▶ **Selection**:
D. Feeny, ‘The decline of property rights in man in Thailand, 1800-1913’, Journal of Economic History, 49 (1989), 285-96.

Abstract [page 285] Like many land-abundant, labor-scarce economies, Thailand had a well-developed system of property rights in man. Over the nineteenth century corvée slavery were abolished and replaced by military conscription, head tax , and more precise property rights in land. Concomitant trends include extensive commercialization, the growth of international trade, imperialist threats to Thai sovereignty, and the growth of a centralized unitary state.

II

Looking at preindustrial Europe and the Americas provides a number of generalisation about the evolution of property rights in man. [286] Slavery and serfdom are associated with places where land is abundant and labour is scarce. Whether property rights in man takes the form of slavery of serfdom depends on the economy. Slavery is favored where property right are well defined and economic activity is cheaply supervised. Serfdom is favoured where property rights are weak and there is an information asymmetry which favour supervision by he lord.

▶ **Record excerpts**:
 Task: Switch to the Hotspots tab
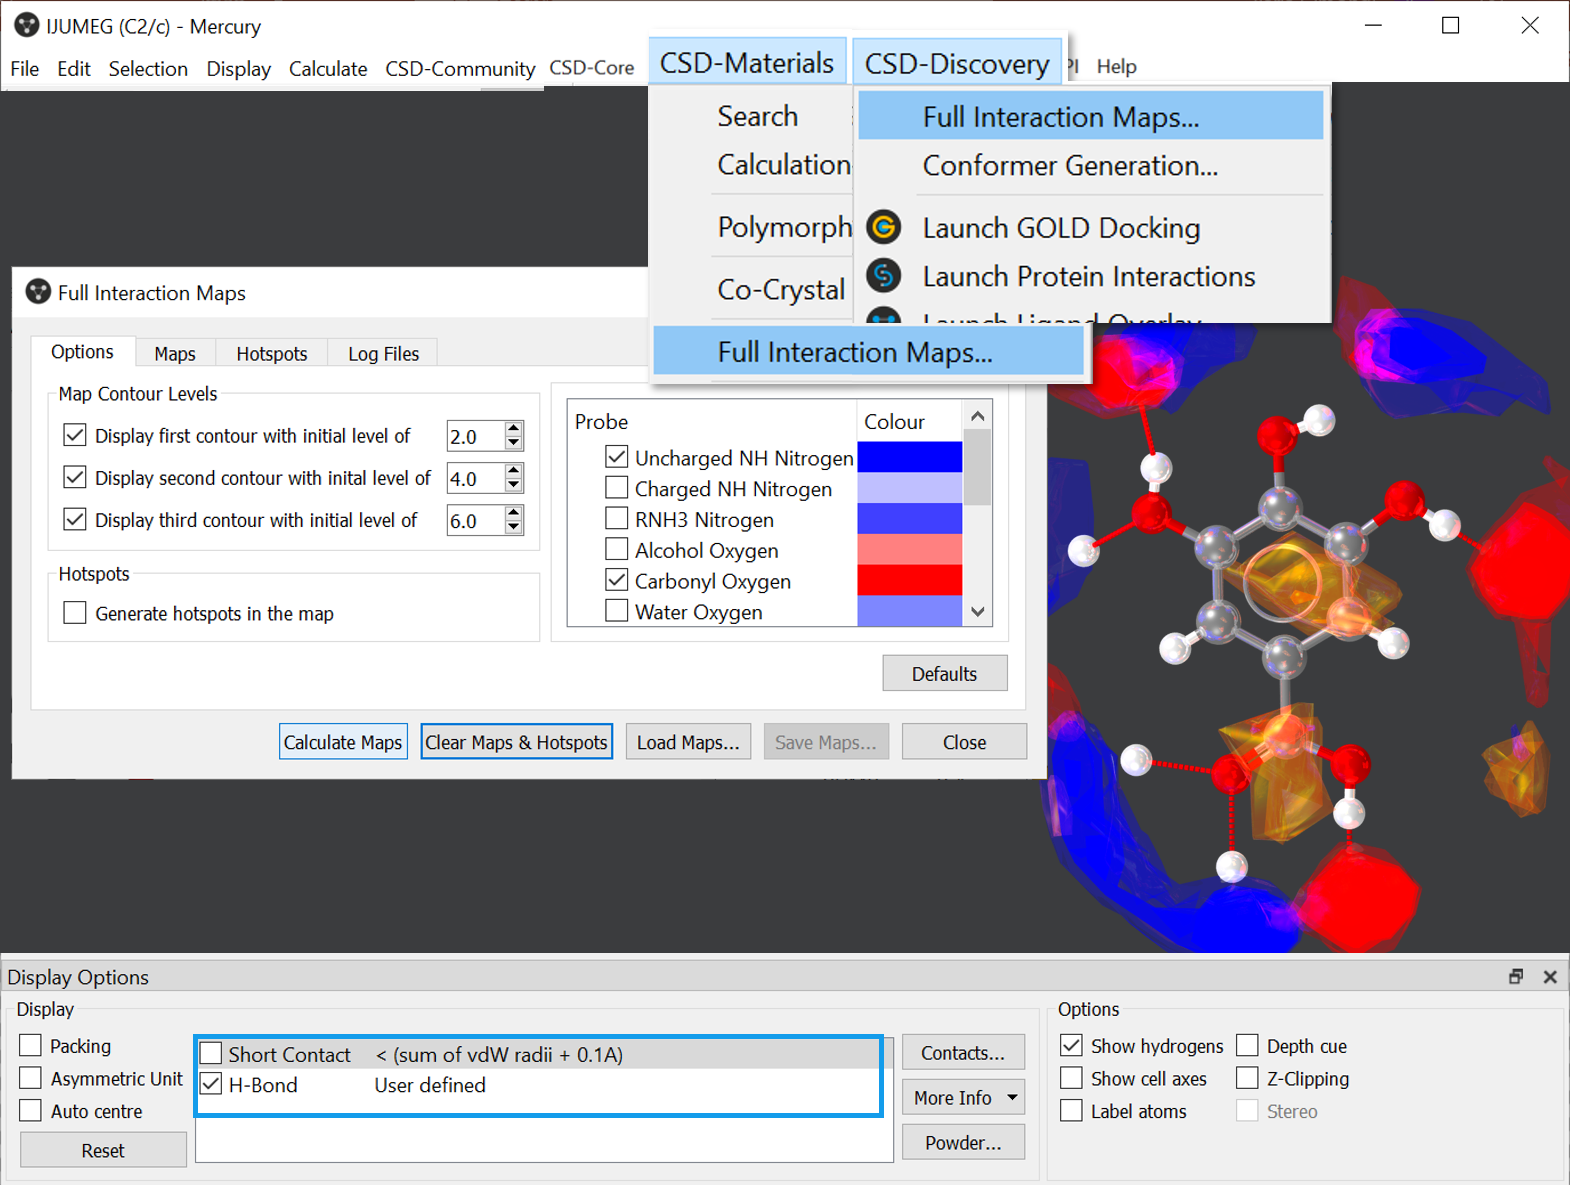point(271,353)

==

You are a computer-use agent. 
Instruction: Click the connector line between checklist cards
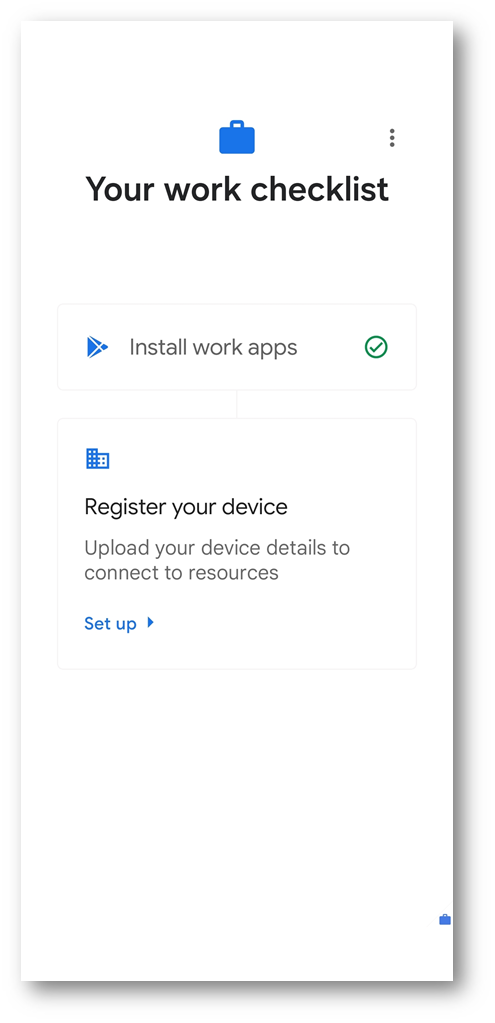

▶ **Task objective**: Write out the stretch of the property-rights passage from "Looking at preindustrial" through "by he lord.", switching "Europe" to "Africa". Rely only on the property-rights passage for what comes next.

▶ **Written reply**:
Looking at preindustrial Africa and the Americas provides a number of generalisation about the evolution of property rights in man. [286] Slavery and serfdom are associated with places where land is abundant and labour is scarce. Whether property rights in man takes the form of slavery of serfdom depends on the economy. Slavery is favored where property right are well defined and economic activity is cheaply supervised. Serfdom is favoured where property rights are weak and there is an information asymmetry which favour supervision by he lord.